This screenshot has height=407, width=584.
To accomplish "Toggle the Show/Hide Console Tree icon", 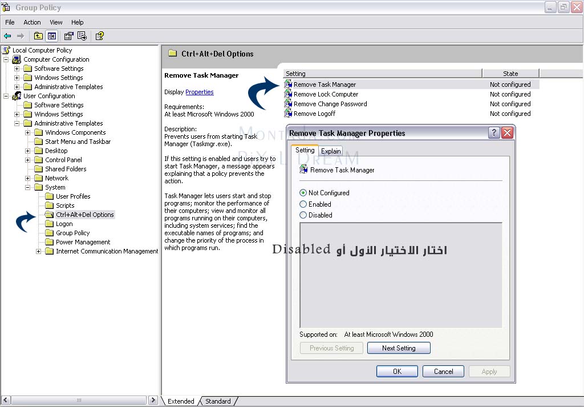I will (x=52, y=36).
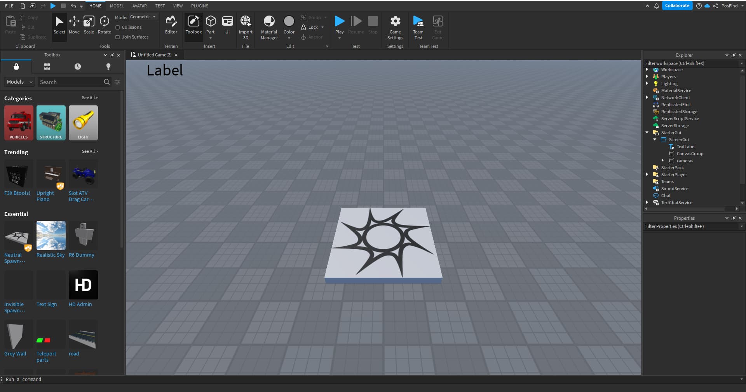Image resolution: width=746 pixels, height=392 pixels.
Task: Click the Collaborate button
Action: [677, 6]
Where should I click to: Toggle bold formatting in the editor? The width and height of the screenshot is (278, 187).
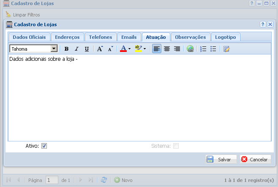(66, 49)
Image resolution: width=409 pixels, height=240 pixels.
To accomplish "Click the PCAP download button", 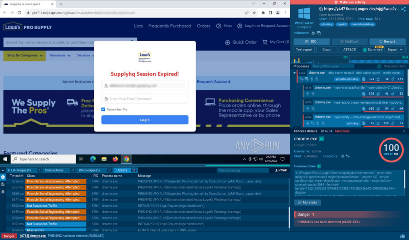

**About this exercise**
Beginning at the line with "Where should I", reproduce word for word each line through the last line of the records. Include both ends but no pictures.

**Result of this exercise**
Where should I click to: Toggle bold formatting in the editor? The width and height of the screenshot is (278, 187).
(66, 49)
Image resolution: width=409 pixels, height=240 pixels.
To accomplish "Click the PCAP download button", 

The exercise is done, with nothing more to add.